Naively granting future access slows decoding; the Light (+merge) variant pools future context into the prefix during prefill and decodes with the standard causal mask, restoring near-baseline speed (up to ≈3×, Table 6 in the paper).

Decoding latency: future-aware masks vs. their light +merge variants
Attention No merge (ms/token) +merge (ms/token) Speed-up
Mᶠ 83.18 26.54 3.1×
Mᵛ²ᵛ 64.13 26.40 2.4×
Mᵛ²ᵗ 43.04 26.10 1.6×

Reproduce with bash latency/speed.sh (see latency/speed.py).


Logs

Every run appends a one-line-per-evaluation record to logs/<Task>.log. Each line is prefixed by the run/model name and contains the parsed metric dict:

new_eval_future_kernel_7b_v1.5:  ActionPrediction:  {'Accuracy': 0.50, 'image_quantity_level-Accuracy': {...}}

The committed logs cover all mask variants for both LLaVA-1.5-7B and 13B across the 28 MileBench tasks.
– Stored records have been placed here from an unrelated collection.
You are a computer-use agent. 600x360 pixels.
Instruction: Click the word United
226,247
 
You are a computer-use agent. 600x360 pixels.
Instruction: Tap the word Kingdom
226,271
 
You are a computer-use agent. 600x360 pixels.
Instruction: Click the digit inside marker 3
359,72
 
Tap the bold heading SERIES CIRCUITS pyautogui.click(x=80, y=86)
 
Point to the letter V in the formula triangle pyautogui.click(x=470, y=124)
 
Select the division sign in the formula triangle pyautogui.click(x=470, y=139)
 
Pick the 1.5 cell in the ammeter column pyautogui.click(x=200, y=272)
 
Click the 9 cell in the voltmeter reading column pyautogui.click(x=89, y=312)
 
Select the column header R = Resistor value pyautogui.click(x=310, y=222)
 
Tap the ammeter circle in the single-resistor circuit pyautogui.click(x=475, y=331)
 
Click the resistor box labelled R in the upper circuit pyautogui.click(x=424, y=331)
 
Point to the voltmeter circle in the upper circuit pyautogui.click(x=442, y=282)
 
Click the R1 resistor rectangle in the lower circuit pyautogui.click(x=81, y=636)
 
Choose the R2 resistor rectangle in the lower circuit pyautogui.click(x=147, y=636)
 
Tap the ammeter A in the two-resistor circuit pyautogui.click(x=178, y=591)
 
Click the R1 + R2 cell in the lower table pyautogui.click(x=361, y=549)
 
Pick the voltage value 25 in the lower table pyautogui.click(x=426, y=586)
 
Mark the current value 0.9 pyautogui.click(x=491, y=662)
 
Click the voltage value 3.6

To turn them into a tidy table:

# Aggregate logs/ → results/grouped_log_metrics_table.csv (grouped by model size & mask)
python get_results.py

# Or aggregate the per-run eval.json files under outputs/ into an HTML/markdown table
python eval_score.py

outputs/ (raw per-sample predictions) is git-ignored because it is large and fully regenerable; logs/ and results/ (the scored metrics) are committed so the numbers above are reproducible without re-running inference.


Where the Method Lives

If you want to read or extend the core implementation:

  • LLaVA-mix_merge_v1/llava/model/language_model/llava_llama.py — dispatches on kv_mode / attention_mask_mode / compress_future and swaps in the patched decoder layer.
  • LLaVA-mix_merge_v1/llava/model/kv_token_merge/modify_llama.py — builds the future-aware causal masks (Mᶠ, Mᵛ²ᵛ, Mᵛ²ᵗ) and the 1-D kernel-pooling merge into prefix positions.
  • generate.py — exposes the --attention_mask_mode and --compress_future flags that select the mask at inference time.

Citation

If you find this work useful, please cite:

@inproceedings{pei2026rethinking,
  title     = {Rethinking Causal Mask Attention for Vision-Language Inference},
  author    = {Pei, Xiaohuan and Huang, Tao and Ma, Yanxiang and Xu, Chang},
  booktitle = {International Conference on Learning Representations (ICLR)},
  year      = {2026},
  url       = {https://openreview.net/forum?id=DuDFytFC5Z}
}

Acknowledgements

This codebase builds on the excellent open-source work of MileBench (long-context multimodal benchmark), LLaVA (the base VLM and model code), and LOOK-M (KV-cache evaluation harness, MIT). We thank the authors for releasing their code and data.

License

Released under the MIT License. Portions derive from MIT-licensed upstream projects (LLaVA, LOOK-M); their original notices are retained.